Met voordacht gaan wij alles, wat hem in zijn eerste Bisdom gebeurd is, stilzwijgende voorbij. Men zegt van hem, dat hij een vernuftig, en naar dien tijd geleerd man, doch niet vrij van eigenzinnigheid en eergierigheid was: zo dat hij niets ontzag om zijn grootheid te bejaagen, schoon bij zulks altoos in een ander licht wist te plaatzen.Zeker Schotsman, SAMSON genaamd, noemt hem openlijk een verstoorder van den kerklijken vrede. MUTZART, in zijne Kerklijke Historie, verschoont hem mede niet.

Nadat BONIFACIUS zestien jaaren den zetel bekleed had, vertrok hij, met vijftig der geleerdste mannen van zijnen tijd, uit Utrecht naar Friesland, om ’er op nieuw het Euangelium te bevestigen; doch bij werd, met allen, die bij hem waren, bij Dokkum aan de Lauwer, te Murwelwolde of Moorderswolde, van de nog Heidensche Friezen vermoord.
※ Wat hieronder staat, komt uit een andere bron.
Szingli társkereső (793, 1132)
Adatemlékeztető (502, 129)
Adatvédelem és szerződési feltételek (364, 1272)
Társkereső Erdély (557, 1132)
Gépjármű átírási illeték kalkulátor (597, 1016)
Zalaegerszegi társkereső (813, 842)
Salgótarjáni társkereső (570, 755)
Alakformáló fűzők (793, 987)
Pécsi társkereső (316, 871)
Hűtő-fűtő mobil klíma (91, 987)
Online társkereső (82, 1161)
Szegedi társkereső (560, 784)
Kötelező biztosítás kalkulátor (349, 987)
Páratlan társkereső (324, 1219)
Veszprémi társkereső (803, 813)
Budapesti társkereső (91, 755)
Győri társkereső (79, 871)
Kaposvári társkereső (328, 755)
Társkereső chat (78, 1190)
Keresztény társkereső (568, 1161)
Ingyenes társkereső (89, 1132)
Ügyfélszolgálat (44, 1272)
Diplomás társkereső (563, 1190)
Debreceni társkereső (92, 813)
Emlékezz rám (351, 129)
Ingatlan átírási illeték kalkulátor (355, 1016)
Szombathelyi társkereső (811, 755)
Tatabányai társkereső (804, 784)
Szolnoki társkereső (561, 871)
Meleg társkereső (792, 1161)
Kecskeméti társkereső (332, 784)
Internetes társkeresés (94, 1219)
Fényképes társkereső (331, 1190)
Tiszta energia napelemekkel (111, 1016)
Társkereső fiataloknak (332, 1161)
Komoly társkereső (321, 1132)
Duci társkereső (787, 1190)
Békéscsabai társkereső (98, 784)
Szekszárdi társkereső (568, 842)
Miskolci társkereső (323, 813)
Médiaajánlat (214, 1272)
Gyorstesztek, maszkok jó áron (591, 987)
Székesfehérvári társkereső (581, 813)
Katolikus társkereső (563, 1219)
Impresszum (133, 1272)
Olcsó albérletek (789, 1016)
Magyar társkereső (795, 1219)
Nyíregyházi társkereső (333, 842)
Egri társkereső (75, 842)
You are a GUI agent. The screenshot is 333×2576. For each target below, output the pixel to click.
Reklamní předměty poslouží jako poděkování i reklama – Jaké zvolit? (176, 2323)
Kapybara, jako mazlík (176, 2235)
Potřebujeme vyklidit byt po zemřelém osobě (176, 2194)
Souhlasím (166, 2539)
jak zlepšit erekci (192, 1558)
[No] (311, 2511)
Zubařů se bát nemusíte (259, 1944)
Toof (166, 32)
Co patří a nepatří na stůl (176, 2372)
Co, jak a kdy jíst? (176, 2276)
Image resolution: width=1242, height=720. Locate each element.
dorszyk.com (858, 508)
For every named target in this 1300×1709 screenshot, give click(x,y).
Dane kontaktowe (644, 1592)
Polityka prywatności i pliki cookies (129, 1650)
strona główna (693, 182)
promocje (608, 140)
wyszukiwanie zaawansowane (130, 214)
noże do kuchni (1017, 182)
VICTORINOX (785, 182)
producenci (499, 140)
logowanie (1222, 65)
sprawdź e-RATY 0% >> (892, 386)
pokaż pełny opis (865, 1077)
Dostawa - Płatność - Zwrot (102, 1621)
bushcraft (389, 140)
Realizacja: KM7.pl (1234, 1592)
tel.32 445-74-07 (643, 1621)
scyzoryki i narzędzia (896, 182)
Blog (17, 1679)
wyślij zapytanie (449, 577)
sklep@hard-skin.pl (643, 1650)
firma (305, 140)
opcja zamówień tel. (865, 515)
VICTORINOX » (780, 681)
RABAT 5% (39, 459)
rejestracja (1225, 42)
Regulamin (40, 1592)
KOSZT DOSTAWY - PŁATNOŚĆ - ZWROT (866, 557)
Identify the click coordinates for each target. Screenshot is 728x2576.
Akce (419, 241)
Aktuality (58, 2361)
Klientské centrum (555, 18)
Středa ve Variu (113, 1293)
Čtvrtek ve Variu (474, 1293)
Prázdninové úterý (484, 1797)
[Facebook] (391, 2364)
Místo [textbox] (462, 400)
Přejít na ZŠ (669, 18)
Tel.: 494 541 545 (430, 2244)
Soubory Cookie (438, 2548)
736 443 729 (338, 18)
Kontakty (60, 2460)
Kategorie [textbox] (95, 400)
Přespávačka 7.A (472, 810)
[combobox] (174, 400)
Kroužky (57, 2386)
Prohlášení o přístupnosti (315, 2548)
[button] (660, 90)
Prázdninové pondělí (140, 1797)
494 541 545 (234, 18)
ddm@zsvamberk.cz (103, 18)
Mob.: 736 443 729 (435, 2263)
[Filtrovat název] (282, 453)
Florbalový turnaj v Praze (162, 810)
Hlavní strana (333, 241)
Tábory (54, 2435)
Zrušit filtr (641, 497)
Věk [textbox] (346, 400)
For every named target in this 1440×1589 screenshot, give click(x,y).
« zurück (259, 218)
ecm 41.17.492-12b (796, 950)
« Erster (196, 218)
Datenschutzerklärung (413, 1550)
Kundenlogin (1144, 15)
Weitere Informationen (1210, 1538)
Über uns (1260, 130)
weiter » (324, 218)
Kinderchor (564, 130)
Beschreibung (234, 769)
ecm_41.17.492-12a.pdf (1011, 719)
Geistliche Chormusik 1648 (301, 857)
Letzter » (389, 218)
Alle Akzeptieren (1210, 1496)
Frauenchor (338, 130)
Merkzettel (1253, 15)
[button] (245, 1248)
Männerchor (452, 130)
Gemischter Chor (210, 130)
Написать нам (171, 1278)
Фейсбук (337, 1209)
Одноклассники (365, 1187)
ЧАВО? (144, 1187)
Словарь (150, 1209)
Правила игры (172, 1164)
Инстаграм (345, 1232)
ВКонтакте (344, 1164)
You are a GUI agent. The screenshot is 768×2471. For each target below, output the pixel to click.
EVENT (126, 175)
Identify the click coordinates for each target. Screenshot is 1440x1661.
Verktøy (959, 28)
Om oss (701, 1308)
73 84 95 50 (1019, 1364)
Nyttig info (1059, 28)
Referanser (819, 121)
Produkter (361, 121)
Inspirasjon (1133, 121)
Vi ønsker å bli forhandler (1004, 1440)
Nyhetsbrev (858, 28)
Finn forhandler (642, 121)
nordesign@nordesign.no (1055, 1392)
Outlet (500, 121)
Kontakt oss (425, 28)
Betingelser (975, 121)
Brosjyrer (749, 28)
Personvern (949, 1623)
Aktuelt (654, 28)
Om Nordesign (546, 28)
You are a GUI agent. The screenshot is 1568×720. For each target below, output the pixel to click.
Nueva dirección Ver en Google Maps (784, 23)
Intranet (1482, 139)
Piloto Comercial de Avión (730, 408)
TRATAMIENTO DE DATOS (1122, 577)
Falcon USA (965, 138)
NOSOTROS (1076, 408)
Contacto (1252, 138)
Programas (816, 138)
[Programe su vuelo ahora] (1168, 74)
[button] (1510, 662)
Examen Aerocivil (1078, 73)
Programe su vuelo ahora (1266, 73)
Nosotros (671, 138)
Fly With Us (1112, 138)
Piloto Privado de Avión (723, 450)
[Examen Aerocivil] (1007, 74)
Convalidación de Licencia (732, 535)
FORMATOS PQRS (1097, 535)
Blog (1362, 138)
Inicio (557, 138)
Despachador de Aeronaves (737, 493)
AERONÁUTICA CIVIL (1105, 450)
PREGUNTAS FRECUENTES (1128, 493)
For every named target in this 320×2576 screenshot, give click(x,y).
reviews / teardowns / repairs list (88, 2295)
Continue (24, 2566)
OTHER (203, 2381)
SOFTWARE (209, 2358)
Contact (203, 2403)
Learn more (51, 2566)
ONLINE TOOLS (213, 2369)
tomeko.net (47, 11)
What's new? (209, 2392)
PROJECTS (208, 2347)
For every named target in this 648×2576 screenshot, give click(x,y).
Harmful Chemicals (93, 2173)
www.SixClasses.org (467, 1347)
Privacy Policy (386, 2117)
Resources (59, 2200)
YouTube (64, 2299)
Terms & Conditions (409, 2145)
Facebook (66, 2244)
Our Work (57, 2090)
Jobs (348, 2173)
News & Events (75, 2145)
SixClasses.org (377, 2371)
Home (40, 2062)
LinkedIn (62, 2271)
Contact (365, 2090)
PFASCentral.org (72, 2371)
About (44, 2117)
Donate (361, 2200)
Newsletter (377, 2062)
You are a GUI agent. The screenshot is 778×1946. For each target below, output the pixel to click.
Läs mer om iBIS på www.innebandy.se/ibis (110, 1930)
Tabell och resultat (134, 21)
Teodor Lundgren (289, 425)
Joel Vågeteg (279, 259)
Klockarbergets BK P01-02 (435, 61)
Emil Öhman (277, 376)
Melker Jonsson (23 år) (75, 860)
Van dezen moord maken de meede Schrijvers van dien en latere tijden omstandig gewag. Zijn leven vind men mede omstandig in het Eerste Deel van het Batavia Sacra, bij OPMEER, Catholijk Martelaarsboek, achter GABBEMA, en bij meer anderen. Zijn dood word gesteld op het jaar 754 of 755.

Zie ook VAN LOON, Aloude Historie, I. Deel.